Could you copy all of the records below exactly as they appear?

[Stored data entries]
*** Begin section ***
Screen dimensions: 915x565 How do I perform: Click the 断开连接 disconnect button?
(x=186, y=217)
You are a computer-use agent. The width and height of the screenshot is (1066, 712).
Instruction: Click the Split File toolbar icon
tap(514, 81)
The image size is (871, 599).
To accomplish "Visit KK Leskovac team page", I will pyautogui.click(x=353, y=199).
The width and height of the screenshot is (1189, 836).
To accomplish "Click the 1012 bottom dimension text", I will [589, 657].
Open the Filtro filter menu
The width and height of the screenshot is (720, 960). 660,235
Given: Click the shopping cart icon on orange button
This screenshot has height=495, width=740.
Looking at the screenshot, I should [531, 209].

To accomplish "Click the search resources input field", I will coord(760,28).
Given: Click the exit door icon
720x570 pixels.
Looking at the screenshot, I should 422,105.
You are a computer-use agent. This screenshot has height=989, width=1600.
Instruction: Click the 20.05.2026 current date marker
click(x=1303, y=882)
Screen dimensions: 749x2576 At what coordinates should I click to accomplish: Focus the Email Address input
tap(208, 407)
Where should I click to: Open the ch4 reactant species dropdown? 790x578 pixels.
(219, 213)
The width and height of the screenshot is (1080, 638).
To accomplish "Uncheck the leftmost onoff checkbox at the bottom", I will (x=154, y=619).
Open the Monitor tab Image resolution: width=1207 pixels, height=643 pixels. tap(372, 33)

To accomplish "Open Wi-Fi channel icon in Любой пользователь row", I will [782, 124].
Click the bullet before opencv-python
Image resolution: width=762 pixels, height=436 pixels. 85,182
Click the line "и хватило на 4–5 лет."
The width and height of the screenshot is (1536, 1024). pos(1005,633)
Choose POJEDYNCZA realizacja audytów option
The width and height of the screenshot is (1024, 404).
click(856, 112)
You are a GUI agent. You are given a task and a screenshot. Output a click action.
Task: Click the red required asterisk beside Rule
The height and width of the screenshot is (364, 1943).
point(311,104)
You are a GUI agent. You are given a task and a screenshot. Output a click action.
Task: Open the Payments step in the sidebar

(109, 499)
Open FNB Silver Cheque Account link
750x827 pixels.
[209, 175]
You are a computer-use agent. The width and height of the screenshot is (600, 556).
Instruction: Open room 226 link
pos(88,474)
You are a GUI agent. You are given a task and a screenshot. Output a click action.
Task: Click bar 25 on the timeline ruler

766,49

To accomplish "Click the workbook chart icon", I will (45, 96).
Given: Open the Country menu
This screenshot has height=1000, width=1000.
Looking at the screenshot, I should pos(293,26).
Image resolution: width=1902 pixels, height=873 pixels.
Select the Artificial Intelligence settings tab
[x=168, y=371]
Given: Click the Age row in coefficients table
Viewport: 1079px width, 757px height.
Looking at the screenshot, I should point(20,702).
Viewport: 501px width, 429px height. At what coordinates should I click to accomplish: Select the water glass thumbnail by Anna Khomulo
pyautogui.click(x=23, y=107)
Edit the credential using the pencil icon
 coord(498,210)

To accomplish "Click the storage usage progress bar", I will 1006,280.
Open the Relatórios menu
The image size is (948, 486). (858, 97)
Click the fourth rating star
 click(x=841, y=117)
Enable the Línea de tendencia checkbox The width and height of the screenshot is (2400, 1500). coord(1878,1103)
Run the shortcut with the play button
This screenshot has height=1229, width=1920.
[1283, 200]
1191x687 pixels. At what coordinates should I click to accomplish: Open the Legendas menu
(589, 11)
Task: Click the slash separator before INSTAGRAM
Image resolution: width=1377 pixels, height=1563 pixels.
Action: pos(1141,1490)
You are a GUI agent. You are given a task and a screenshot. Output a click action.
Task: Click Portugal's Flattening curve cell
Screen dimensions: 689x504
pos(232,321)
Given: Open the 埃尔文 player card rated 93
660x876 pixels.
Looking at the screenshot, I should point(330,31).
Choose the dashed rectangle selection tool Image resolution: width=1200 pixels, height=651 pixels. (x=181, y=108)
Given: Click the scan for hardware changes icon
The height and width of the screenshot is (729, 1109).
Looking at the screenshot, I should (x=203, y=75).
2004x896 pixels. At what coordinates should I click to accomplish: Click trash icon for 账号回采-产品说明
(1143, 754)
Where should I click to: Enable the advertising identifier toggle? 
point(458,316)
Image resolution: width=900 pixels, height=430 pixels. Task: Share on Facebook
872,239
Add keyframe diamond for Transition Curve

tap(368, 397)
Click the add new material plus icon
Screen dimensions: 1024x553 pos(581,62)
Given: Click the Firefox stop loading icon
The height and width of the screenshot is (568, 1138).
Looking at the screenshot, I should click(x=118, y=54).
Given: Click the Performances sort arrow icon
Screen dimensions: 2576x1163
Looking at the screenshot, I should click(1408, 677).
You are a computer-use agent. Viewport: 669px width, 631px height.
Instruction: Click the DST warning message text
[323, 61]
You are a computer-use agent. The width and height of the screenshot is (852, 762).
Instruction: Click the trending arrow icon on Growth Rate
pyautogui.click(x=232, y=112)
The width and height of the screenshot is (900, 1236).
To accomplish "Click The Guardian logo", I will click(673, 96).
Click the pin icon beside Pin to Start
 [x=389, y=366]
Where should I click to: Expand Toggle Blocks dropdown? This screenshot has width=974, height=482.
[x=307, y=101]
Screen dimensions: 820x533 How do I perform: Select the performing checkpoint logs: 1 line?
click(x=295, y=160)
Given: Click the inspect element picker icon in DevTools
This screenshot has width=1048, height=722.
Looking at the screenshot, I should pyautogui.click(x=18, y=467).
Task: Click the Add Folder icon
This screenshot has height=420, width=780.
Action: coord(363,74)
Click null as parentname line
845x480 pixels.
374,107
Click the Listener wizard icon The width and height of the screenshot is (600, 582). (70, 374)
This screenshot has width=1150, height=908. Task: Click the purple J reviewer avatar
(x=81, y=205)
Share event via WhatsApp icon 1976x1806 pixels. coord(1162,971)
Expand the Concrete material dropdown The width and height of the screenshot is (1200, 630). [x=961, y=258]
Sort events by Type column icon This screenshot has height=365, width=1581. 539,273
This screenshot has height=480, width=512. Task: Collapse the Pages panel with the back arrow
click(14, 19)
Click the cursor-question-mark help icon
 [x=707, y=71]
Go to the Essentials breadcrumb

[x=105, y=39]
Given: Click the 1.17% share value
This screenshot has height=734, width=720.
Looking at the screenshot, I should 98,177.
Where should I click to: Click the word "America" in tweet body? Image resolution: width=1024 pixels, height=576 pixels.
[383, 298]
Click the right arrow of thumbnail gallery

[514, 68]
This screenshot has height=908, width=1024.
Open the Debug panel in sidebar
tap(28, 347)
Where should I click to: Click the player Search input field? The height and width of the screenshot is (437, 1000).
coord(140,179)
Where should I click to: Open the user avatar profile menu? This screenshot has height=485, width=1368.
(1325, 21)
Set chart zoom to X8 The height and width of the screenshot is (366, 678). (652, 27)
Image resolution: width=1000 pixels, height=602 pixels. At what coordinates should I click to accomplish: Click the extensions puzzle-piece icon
*** End section ***
▶ Exercise result
Screen dimensions: 915x565 How do I perform: Click the 断开连接 disconnect button?
(x=186, y=217)
You are a computer-use agent. The width and height of the screenshot is (1066, 712).
Instruction: Click the Split File toolbar icon
tap(514, 81)
The image size is (871, 599).
To accomplish "Visit KK Leskovac team page", I will pyautogui.click(x=353, y=199).
The width and height of the screenshot is (1189, 836).
To accomplish "Click the 1012 bottom dimension text", I will [589, 657].
Open the Filtro filter menu
The width and height of the screenshot is (720, 960). 660,235
Given: Click the shopping cart icon on orange button
This screenshot has height=495, width=740.
Looking at the screenshot, I should [531, 209].

To accomplish "Click the search resources input field", I will coord(760,28).
Given: Click the exit door icon
720x570 pixels.
Looking at the screenshot, I should 422,105.
You are a computer-use agent. This screenshot has height=989, width=1600.
Instruction: Click the 20.05.2026 current date marker
click(x=1303, y=882)
Screen dimensions: 749x2576 At what coordinates should I click to accomplish: Focus the Email Address input
tap(208, 407)
Where should I click to: Open the ch4 reactant species dropdown? 790x578 pixels.
(219, 213)
The width and height of the screenshot is (1080, 638).
To accomplish "Uncheck the leftmost onoff checkbox at the bottom", I will (x=154, y=619).
Open the Monitor tab Image resolution: width=1207 pixels, height=643 pixels. tap(372, 33)

To accomplish "Open Wi-Fi channel icon in Любой пользователь row", I will [782, 124].
Click the bullet before opencv-python
Image resolution: width=762 pixels, height=436 pixels. 85,182
Click the line "и хватило на 4–5 лет."
The width and height of the screenshot is (1536, 1024). pos(1005,633)
Choose POJEDYNCZA realizacja audytów option
The width and height of the screenshot is (1024, 404).
click(856, 112)
You are a GUI agent. You are given a task and a screenshot. Output a click action.
Task: Click the red required asterisk beside Rule
The height and width of the screenshot is (364, 1943).
point(311,104)
You are a GUI agent. You are given a task and a screenshot. Output a click action.
Task: Open the Payments step in the sidebar

(109, 499)
Open FNB Silver Cheque Account link
750x827 pixels.
[209, 175]
You are a computer-use agent. The width and height of the screenshot is (600, 556).
Instruction: Open room 226 link
pos(88,474)
You are a GUI agent. You are given a task and a screenshot. Output a click action.
Task: Click bar 25 on the timeline ruler

766,49

To accomplish "Click the workbook chart icon", I will (45, 96).
Given: Open the Country menu
This screenshot has height=1000, width=1000.
Looking at the screenshot, I should pos(293,26).
Image resolution: width=1902 pixels, height=873 pixels.
Select the Artificial Intelligence settings tab
[x=168, y=371]
Given: Click the Age row in coefficients table
Viewport: 1079px width, 757px height.
Looking at the screenshot, I should point(20,702).
Viewport: 501px width, 429px height. At what coordinates should I click to accomplish: Select the water glass thumbnail by Anna Khomulo
pyautogui.click(x=23, y=107)
Edit the credential using the pencil icon
 coord(498,210)

To accomplish "Click the storage usage progress bar", I will 1006,280.
Open the Relatórios menu
The image size is (948, 486). (858, 97)
Click the fourth rating star
 click(x=841, y=117)
Enable the Línea de tendencia checkbox The width and height of the screenshot is (2400, 1500). coord(1878,1103)
Run the shortcut with the play button
This screenshot has height=1229, width=1920.
[1283, 200]
1191x687 pixels. At what coordinates should I click to accomplish: Open the Legendas menu
(589, 11)
Task: Click the slash separator before INSTAGRAM
Image resolution: width=1377 pixels, height=1563 pixels.
Action: pos(1141,1490)
You are a GUI agent. You are given a task and a screenshot. Output a click action.
Task: Click Portugal's Flattening curve cell
Screen dimensions: 689x504
pos(232,321)
Given: Open the 埃尔文 player card rated 93
660x876 pixels.
Looking at the screenshot, I should point(330,31).
Choose the dashed rectangle selection tool Image resolution: width=1200 pixels, height=651 pixels. (x=181, y=108)
Given: Click the scan for hardware changes icon
The height and width of the screenshot is (729, 1109).
Looking at the screenshot, I should (x=203, y=75).
2004x896 pixels. At what coordinates should I click to accomplish: Click trash icon for 账号回采-产品说明
(1143, 754)
Where should I click to: Enable the advertising identifier toggle? 
point(458,316)
Image resolution: width=900 pixels, height=430 pixels. Task: Share on Facebook
872,239
Add keyframe diamond for Transition Curve

tap(368, 397)
Click the add new material plus icon
Screen dimensions: 1024x553 pos(581,62)
Given: Click the Firefox stop loading icon
The height and width of the screenshot is (568, 1138).
Looking at the screenshot, I should click(x=118, y=54).
Given: Click the Performances sort arrow icon
Screen dimensions: 2576x1163
Looking at the screenshot, I should click(1408, 677).
You are a computer-use agent. Viewport: 669px width, 631px height.
Instruction: Click the DST warning message text
[323, 61]
You are a computer-use agent. The width and height of the screenshot is (852, 762).
Instruction: Click the trending arrow icon on Growth Rate
pyautogui.click(x=232, y=112)
The width and height of the screenshot is (900, 1236).
To accomplish "Click The Guardian logo", I will click(673, 96).
Click the pin icon beside Pin to Start
 [x=389, y=366]
Where should I click to: Expand Toggle Blocks dropdown? This screenshot has width=974, height=482.
[x=307, y=101]
Screen dimensions: 820x533 How do I perform: Select the performing checkpoint logs: 1 line?
click(x=295, y=160)
Given: Click the inspect element picker icon in DevTools
This screenshot has width=1048, height=722.
Looking at the screenshot, I should pyautogui.click(x=18, y=467).
Task: Click the Add Folder icon
This screenshot has height=420, width=780.
Action: coord(363,74)
Click null as parentname line
845x480 pixels.
374,107
Click the Listener wizard icon The width and height of the screenshot is (600, 582). (70, 374)
This screenshot has width=1150, height=908. Task: Click the purple J reviewer avatar
(x=81, y=205)
Share event via WhatsApp icon 1976x1806 pixels. coord(1162,971)
Expand the Concrete material dropdown The width and height of the screenshot is (1200, 630). [x=961, y=258]
Sort events by Type column icon This screenshot has height=365, width=1581. 539,273
This screenshot has height=480, width=512. Task: Collapse the Pages panel with the back arrow
click(14, 19)
Click the cursor-question-mark help icon
 [x=707, y=71]
Go to the Essentials breadcrumb

[x=105, y=39]
Given: Click the 1.17% share value
This screenshot has height=734, width=720.
Looking at the screenshot, I should 98,177.
Where should I click to: Click the word "America" in tweet body? Image resolution: width=1024 pixels, height=576 pixels.
[383, 298]
Click the right arrow of thumbnail gallery

[514, 68]
This screenshot has height=908, width=1024.
Open the Debug panel in sidebar
tap(28, 347)
Where should I click to: Click the player Search input field? The height and width of the screenshot is (437, 1000).
coord(140,179)
Where should I click to: Open the user avatar profile menu? This screenshot has height=485, width=1368.
(1325, 21)
Set chart zoom to X8 The height and width of the screenshot is (366, 678). (652, 27)
Image resolution: width=1000 pixels, height=602 pixels. At what coordinates should I click to accomplish: Click the extensions puzzle-piece icon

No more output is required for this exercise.